• Data records
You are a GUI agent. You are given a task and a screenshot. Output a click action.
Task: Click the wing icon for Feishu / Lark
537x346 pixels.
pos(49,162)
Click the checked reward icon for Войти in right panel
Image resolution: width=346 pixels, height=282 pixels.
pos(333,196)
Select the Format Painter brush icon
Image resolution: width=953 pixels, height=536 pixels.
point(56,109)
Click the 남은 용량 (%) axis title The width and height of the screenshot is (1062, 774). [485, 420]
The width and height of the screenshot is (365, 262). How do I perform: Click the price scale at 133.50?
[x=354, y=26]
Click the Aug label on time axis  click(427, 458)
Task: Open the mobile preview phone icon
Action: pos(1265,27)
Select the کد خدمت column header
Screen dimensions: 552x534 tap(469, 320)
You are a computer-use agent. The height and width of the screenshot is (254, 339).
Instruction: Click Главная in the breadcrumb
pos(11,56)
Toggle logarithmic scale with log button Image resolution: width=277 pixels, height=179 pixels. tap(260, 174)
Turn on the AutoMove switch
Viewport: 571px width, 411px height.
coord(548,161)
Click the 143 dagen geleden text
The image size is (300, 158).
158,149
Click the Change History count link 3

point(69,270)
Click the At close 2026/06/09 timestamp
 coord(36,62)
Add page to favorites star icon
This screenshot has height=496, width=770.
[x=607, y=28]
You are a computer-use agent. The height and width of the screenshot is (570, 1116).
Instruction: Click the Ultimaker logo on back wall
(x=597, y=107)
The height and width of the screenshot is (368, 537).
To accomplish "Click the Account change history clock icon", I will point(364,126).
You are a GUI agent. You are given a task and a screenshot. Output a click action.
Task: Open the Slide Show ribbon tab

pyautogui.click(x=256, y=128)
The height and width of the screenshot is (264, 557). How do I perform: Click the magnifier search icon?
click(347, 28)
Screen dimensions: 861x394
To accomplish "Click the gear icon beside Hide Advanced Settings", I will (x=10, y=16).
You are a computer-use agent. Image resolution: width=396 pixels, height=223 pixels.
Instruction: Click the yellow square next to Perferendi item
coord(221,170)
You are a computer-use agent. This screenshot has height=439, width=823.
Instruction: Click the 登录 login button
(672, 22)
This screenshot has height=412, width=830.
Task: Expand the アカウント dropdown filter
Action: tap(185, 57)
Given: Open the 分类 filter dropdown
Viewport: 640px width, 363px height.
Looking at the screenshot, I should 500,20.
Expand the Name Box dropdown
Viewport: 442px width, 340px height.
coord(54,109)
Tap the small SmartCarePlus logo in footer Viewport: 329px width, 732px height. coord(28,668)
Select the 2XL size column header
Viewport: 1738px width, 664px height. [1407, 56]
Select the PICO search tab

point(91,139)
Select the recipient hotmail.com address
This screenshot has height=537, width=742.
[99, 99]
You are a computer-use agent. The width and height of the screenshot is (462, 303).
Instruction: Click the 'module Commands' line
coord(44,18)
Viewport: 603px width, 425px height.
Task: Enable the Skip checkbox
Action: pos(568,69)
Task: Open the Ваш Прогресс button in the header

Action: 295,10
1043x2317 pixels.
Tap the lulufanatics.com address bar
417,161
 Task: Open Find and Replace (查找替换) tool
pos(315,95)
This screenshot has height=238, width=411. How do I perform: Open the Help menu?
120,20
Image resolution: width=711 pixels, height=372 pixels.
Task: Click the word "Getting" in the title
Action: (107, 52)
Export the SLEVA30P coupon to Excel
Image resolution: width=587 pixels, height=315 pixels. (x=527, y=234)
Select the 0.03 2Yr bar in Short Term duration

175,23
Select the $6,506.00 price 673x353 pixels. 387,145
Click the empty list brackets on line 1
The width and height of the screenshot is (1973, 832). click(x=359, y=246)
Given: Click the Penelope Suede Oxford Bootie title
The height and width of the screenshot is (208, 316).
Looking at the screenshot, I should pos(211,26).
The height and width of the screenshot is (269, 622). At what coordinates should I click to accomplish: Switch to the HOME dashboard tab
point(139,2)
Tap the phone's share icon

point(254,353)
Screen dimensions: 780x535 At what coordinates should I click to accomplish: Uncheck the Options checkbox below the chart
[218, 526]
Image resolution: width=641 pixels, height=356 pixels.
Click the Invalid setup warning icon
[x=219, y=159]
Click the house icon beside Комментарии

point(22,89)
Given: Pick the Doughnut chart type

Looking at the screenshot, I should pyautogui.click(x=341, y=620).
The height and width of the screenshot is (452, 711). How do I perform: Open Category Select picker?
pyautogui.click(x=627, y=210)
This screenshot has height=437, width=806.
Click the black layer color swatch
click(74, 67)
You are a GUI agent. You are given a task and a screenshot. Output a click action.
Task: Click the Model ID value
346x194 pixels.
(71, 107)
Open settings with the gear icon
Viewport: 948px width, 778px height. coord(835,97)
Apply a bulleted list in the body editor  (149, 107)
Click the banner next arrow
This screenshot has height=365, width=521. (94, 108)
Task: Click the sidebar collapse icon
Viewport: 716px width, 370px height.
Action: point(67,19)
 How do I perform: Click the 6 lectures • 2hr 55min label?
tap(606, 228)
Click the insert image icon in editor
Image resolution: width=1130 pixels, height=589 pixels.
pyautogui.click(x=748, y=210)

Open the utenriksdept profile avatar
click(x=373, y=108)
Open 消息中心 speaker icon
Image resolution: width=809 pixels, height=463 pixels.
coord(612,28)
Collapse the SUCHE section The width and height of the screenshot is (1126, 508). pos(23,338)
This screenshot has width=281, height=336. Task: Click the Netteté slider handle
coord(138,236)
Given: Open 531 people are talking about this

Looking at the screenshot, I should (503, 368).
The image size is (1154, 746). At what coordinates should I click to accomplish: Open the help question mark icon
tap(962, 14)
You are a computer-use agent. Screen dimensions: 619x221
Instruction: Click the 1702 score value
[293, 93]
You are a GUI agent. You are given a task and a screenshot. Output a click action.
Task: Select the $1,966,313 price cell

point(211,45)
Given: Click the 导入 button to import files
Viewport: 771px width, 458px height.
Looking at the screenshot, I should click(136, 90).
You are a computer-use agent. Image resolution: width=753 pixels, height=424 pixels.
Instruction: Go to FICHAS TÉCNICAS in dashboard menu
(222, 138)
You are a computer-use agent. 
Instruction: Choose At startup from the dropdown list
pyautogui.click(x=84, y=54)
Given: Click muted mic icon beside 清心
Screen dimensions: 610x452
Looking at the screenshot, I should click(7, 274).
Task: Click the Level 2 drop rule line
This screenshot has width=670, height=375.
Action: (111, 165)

• What to work on
Copy out every line of the material above that contains the string "will".

• Task answer
To accomplish "Click the Account change history clock icon", I will point(364,126).
To accomplish "Click the gear icon beside Hide Advanced Settings", I will (x=10, y=16).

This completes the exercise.